• [Task objective]: Leave every picture out, and give again exactly the lines from the one containing "This screenshot has height=492, width=669." through the end of the listing.

• [Available data]:
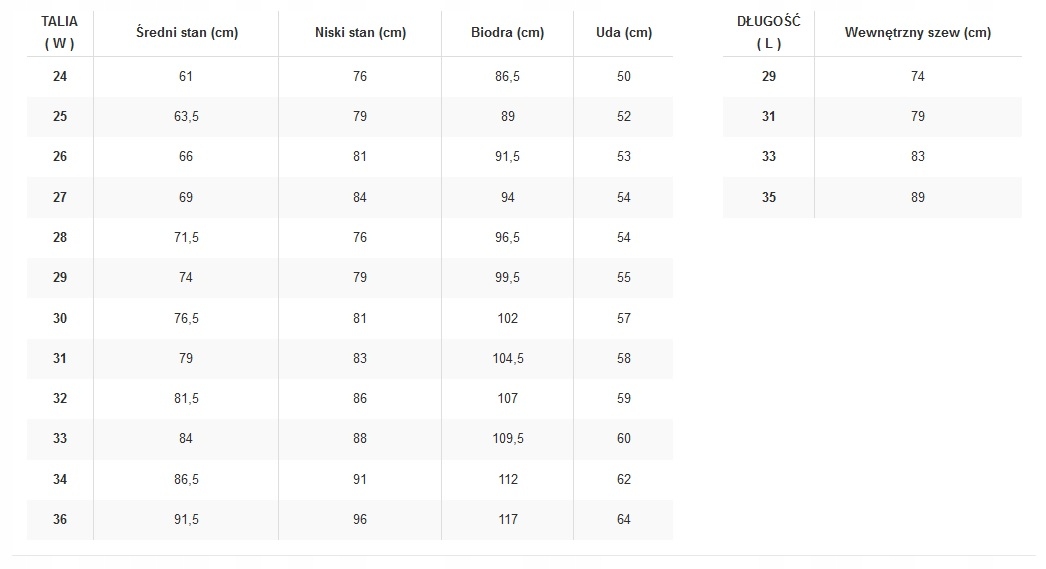Select the DŁUGOŚĆ (L) header
The height and width of the screenshot is (569, 1046).
(768, 32)
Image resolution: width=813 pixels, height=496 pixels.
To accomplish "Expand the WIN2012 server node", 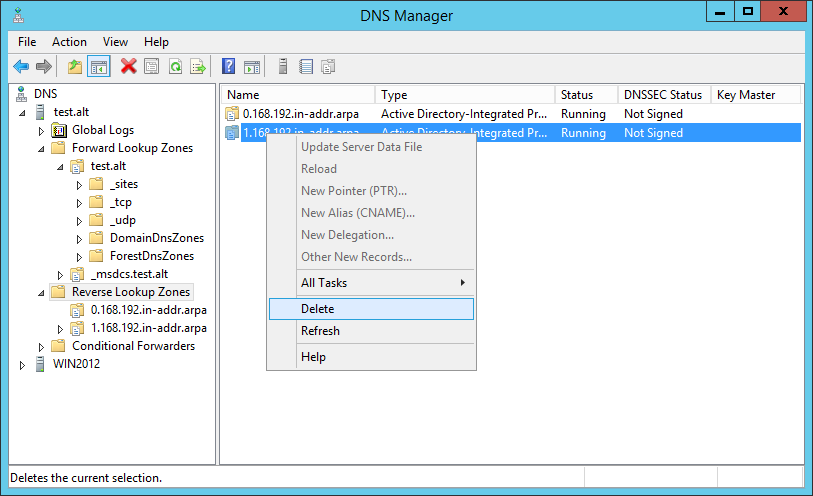I will 23,365.
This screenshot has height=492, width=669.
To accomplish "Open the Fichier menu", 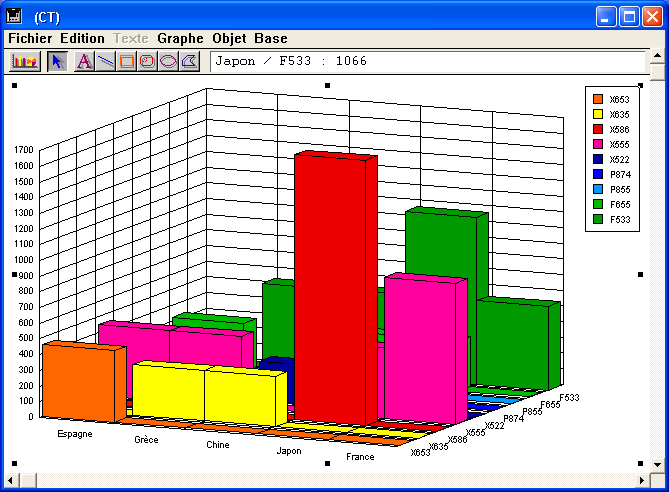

• [Finished exercise]:
This screenshot has height=492, width=669.
To accomplish "Open the Fichier menu", 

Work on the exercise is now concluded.